━━ SUPPLIED RECORDS

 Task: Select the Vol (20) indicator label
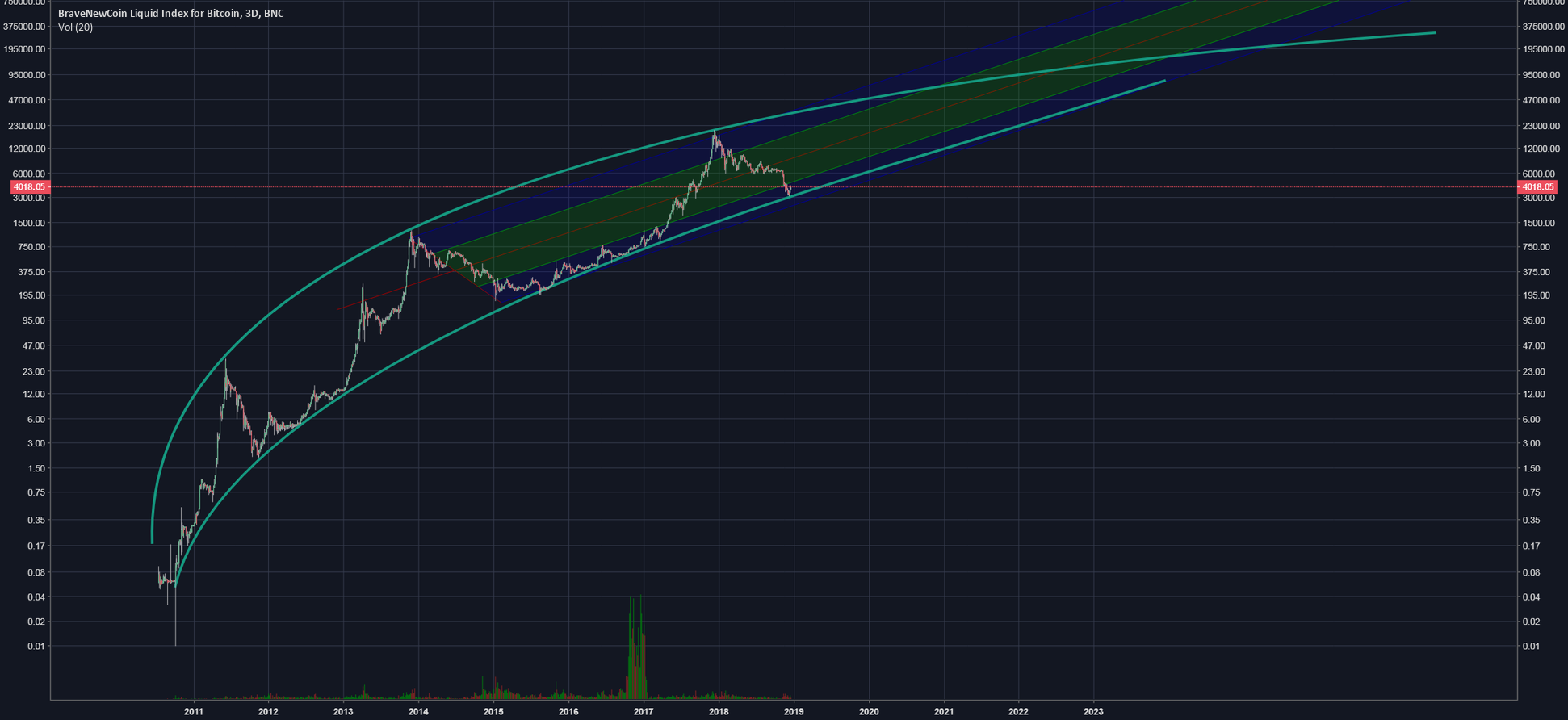[x=75, y=27]
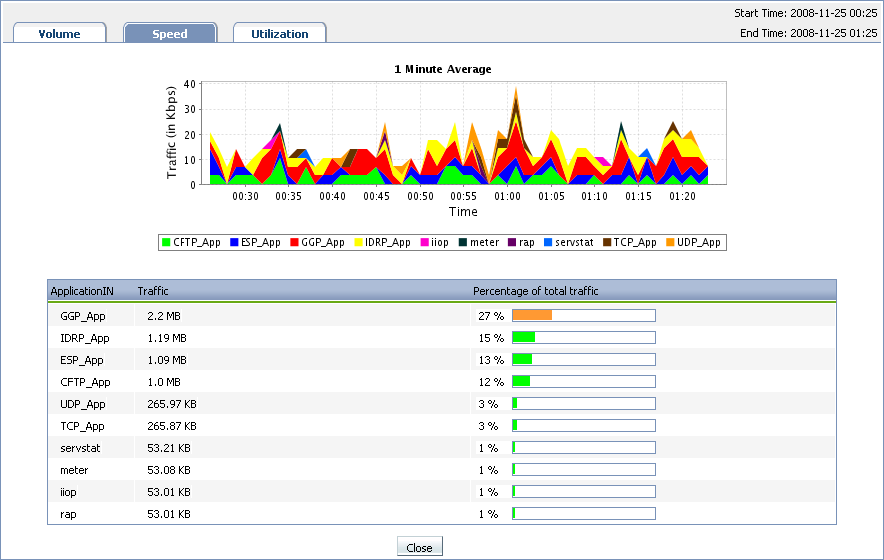Click the servstat legend swatch

pyautogui.click(x=546, y=243)
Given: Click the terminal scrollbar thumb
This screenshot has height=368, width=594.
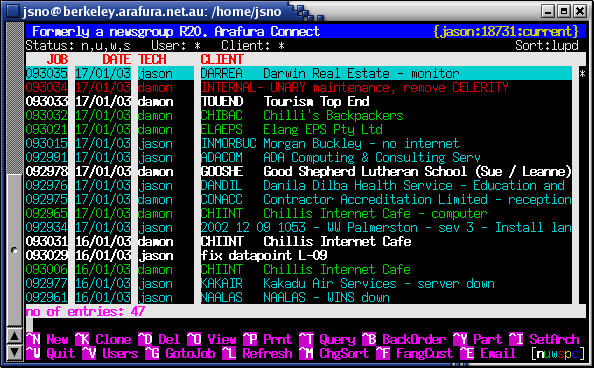Looking at the screenshot, I should point(15,250).
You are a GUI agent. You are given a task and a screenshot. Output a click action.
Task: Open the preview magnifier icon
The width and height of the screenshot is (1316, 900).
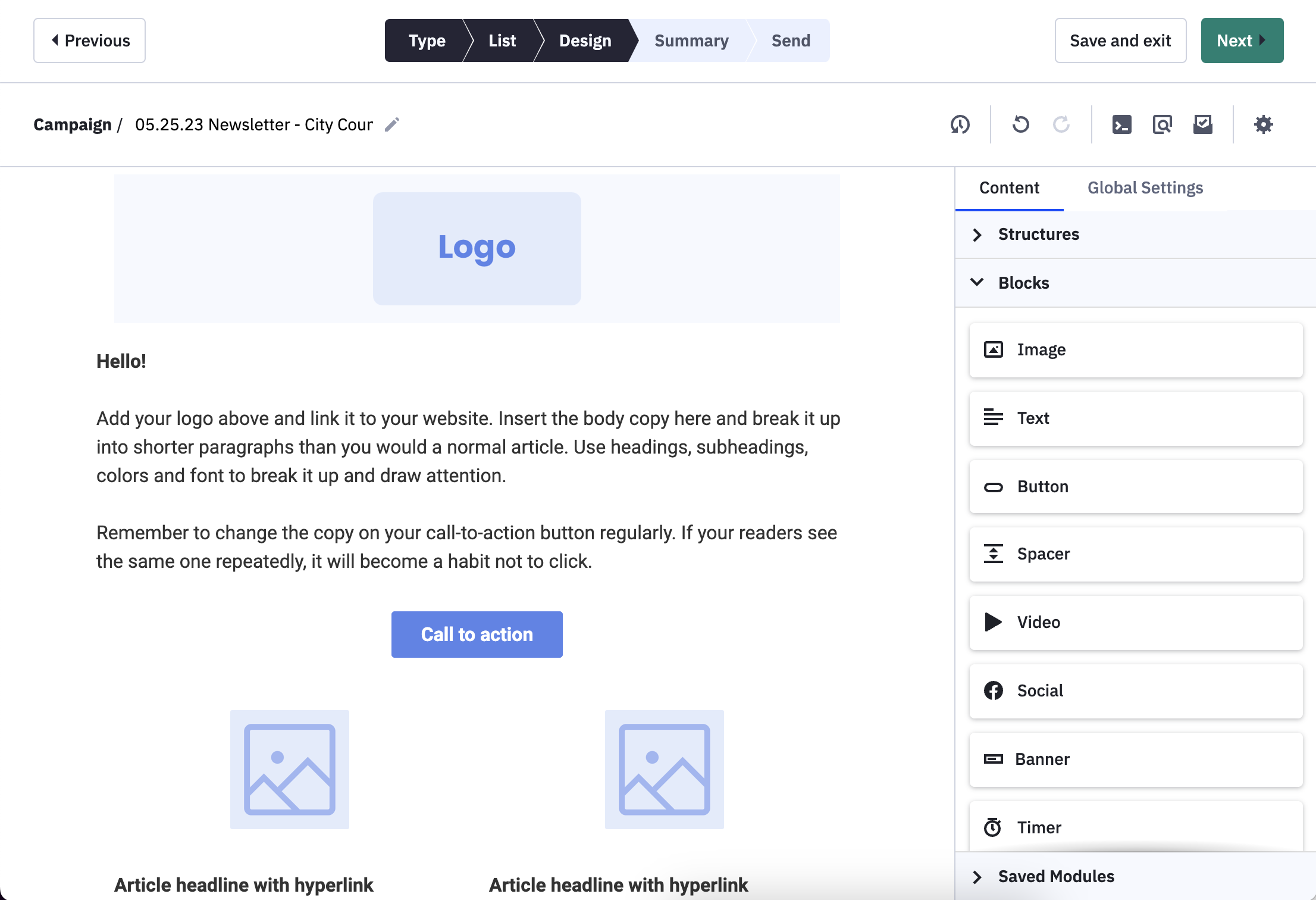click(x=1162, y=124)
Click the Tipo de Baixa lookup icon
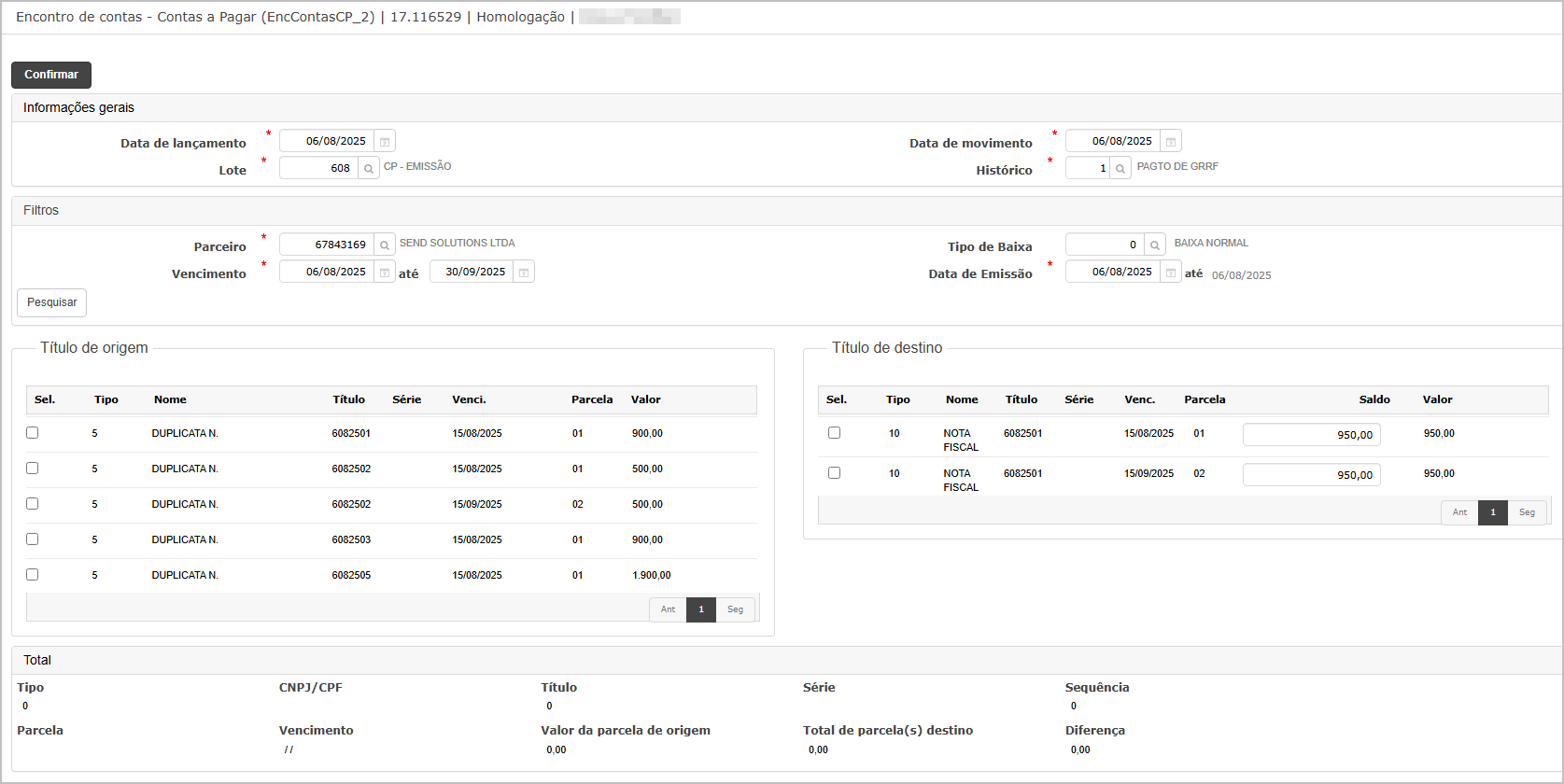1564x784 pixels. pyautogui.click(x=1155, y=245)
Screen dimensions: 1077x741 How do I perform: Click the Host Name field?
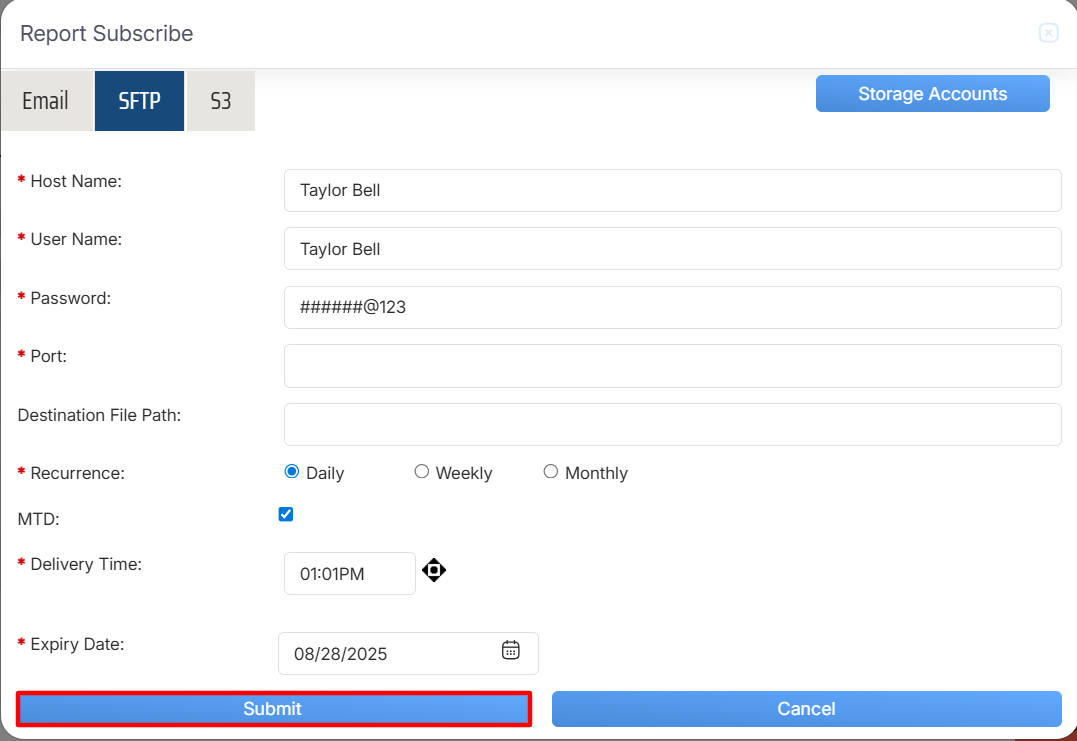pyautogui.click(x=672, y=190)
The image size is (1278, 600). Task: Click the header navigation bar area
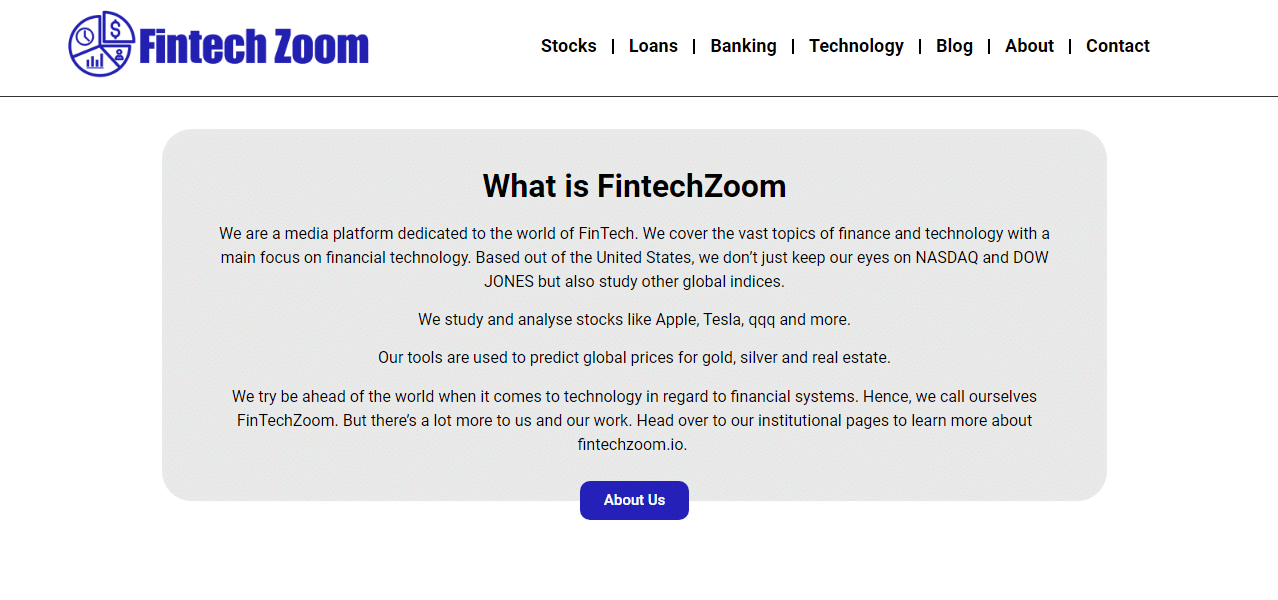(639, 47)
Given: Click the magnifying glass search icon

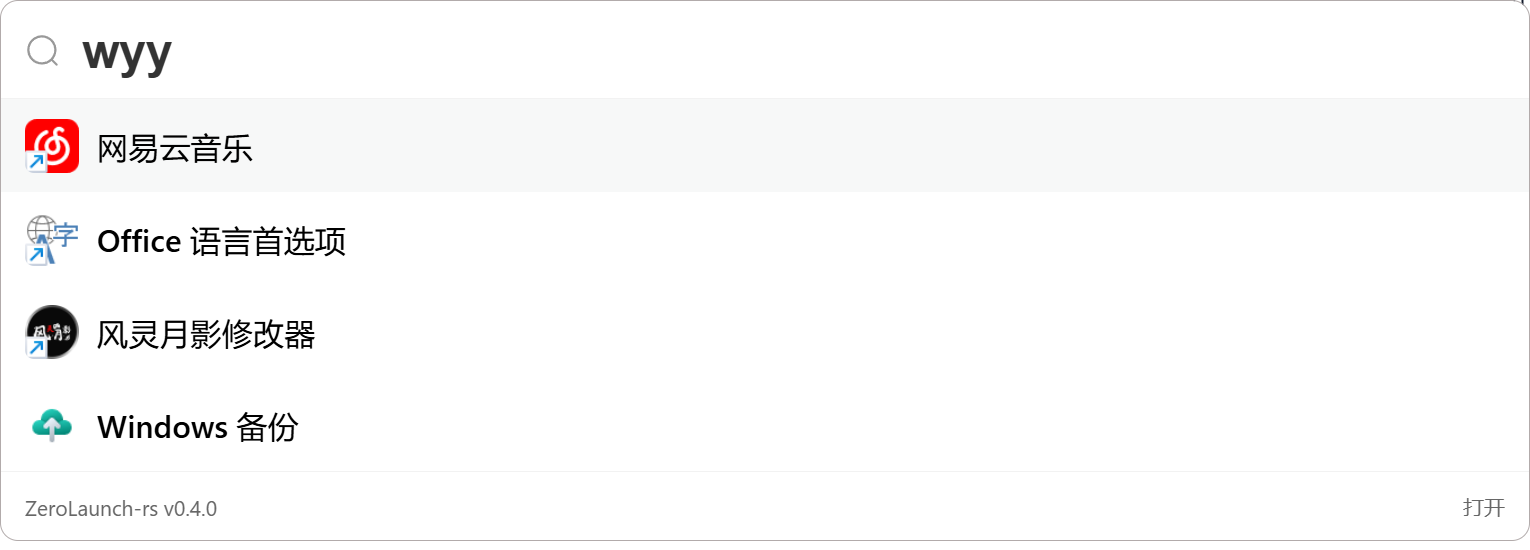Looking at the screenshot, I should 43,50.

━━━━

WHAT IS REQUIRED:
Repeat all the data as it stands, dropping any images it holds.

OUTPUT OF THE TASK:
 Task: Select the Vol (20) indicator label
[x=75, y=27]
Click the servstat legend swatch

pyautogui.click(x=546, y=243)
Given: Click the terminal scrollbar thumb
This screenshot has height=368, width=594.
Looking at the screenshot, I should point(15,250).
You are a GUI agent. You are given a task and a screenshot. Output a click action.
Task: Open the preview magnifier icon
The width and height of the screenshot is (1316, 900).
click(x=1162, y=124)
Click the Tipo de Baixa lookup icon
1564x784 pixels. pyautogui.click(x=1155, y=245)
Screen dimensions: 1077x741 How do I perform: Click the Host Name field?
pyautogui.click(x=672, y=190)
The image size is (1278, 600). Task: Click the header navigation bar area
(639, 47)
Given: Click the magnifying glass search icon

Looking at the screenshot, I should 43,50.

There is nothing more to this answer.